If you’re running on MacOS, the application will be available on the host via the domain we specified in the creation step. If you’re running on top of Linux, you will need to do some extra work to get the VM name to resolve via DNS.


Great! Our application has now been built and deployed on our local OpenShift environment. To complete the Continuous Deployment pipeline we just need to add a webhook into our GitHub repository we specified above, which will automatically update the running application.

To set up the webhook in GitHub, we need a way of routing from the public internet to the vagrant machine running on your host. An easy way to achieve this is to use a third party forwarding service such as ultrahook or ngrok. We need to set up a URL in the service that forwards traffic through a tunnel to the webhook URL we copied earlier.

Once this is done, open the GitHub repo and go to Settings -> Webhooks & services -> Add webhook.  Under Payload URL enter the URL that the forwarding service gave you, plus the secret (if you specified one when setting up the OpenShift project). If your webhook is configured correctly you should see something like this:


To test out the pipeline, we need to make a change to our project and push a commit to the repo. Any easy way to do this is to edit the views/index.html file, e.g:


(Note that you can also do this through the GitHub web interface if you’re feeling lazy). Commit and push this change to the GitHub repo, and we can see a new build is triggered automatically within the web console. Once the build completes, if we again open our application we should see the updated front page.


We now have Continuous Deployment configured for our application.

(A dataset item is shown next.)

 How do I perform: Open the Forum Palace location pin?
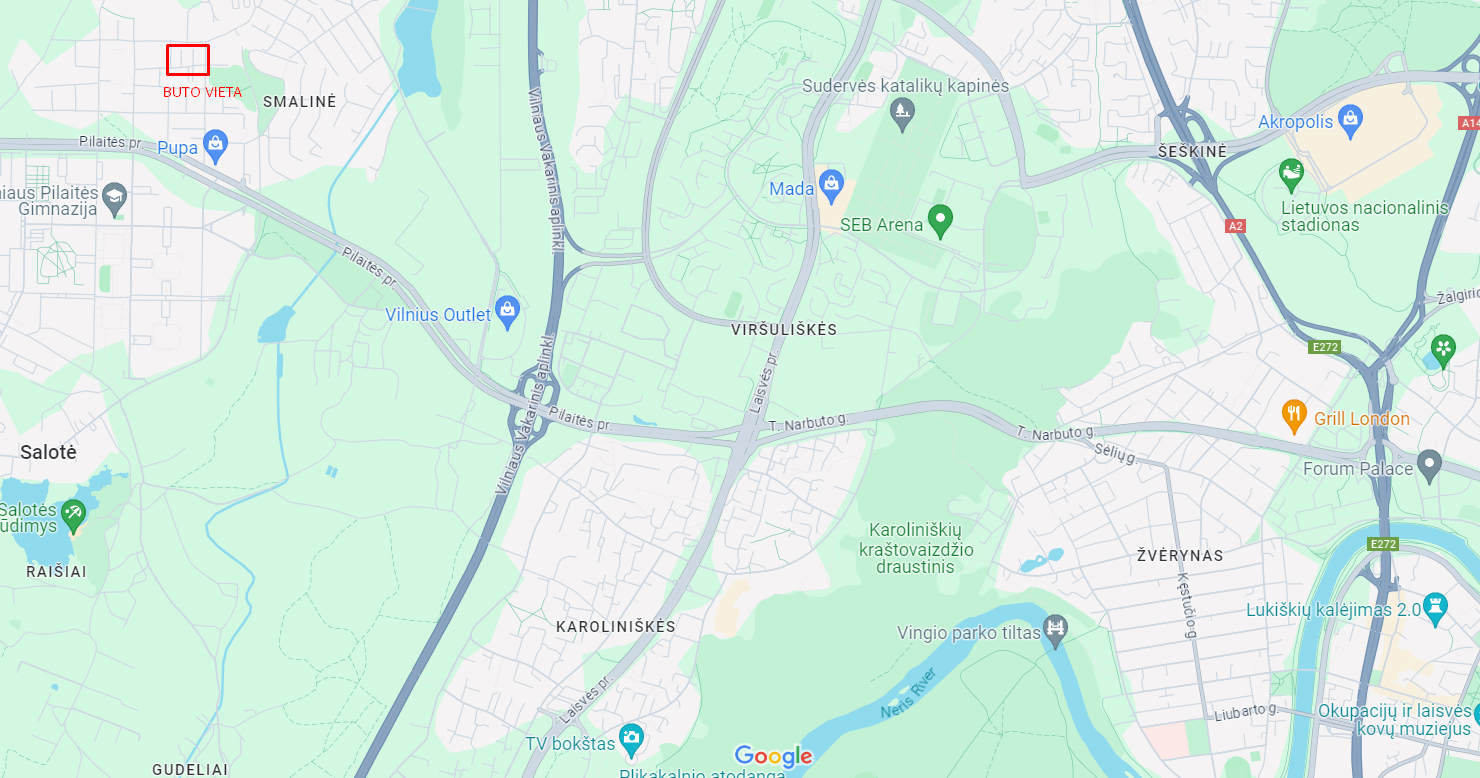pyautogui.click(x=1429, y=466)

Throughout this blog-post we’ve used the OpenShift web interface. However, we could have performed the same actions using the OpenShift console (oc) at the command-line. The easiest way to experiment with this interface is to ssh into the CDK VM via the vagrant ssh command.

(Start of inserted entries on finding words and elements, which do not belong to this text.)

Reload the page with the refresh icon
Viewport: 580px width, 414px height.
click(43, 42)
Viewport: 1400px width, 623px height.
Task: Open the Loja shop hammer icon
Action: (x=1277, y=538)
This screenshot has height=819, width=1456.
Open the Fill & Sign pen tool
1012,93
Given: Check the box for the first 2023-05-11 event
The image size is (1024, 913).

Before wrapping up, it’s helpful to understand some of the concepts used in Kubernetes, which is the underlying orchestration layer in OpenShift.


Our OpenShift applications run in docker containers inside pods. Pods are the smallest unit that you can control in OpenShift (and in Kubernetes in general). For our example application we have now one Pod running one mongodb container and another Pod running one Node.js application. Pods can be scaled up/down from the OpenShift interface.

Replication controllers manage the lifecycle of Pods.They ensure that the correct number of Pods are always running by monitoring the application and stopping or creating Pods as appropriate.


Pods are grouped into services. Our architecture has now two services: the database (mongo) and the web server (nodejs).


With every new code commit (assuming you set-up the GitHub webhooks) OpenShift will update your application. New pods will be started with the help of replication controllers running your new application version. The old pods will be deleted. OpenShift deployments can perform rollbacks and provide various deploy strategies.


It’s hard to overstate the advantages of being able to run a production environment in development and the efficiencies gained from the fast feedback cycle of a Continuous Deployment pipeline.

In this post we have shown how to use the Red Hat CDK to achieve both of these goals within a short-time frame. By the end of the post, we had a Node.js and mongodb application running in containers, deployed using the OpenShift PaaS. This is a great way to quickly get up and running with containers and microservices and to experiment with OpenShift and other elements of the Red Hat container ecosystem.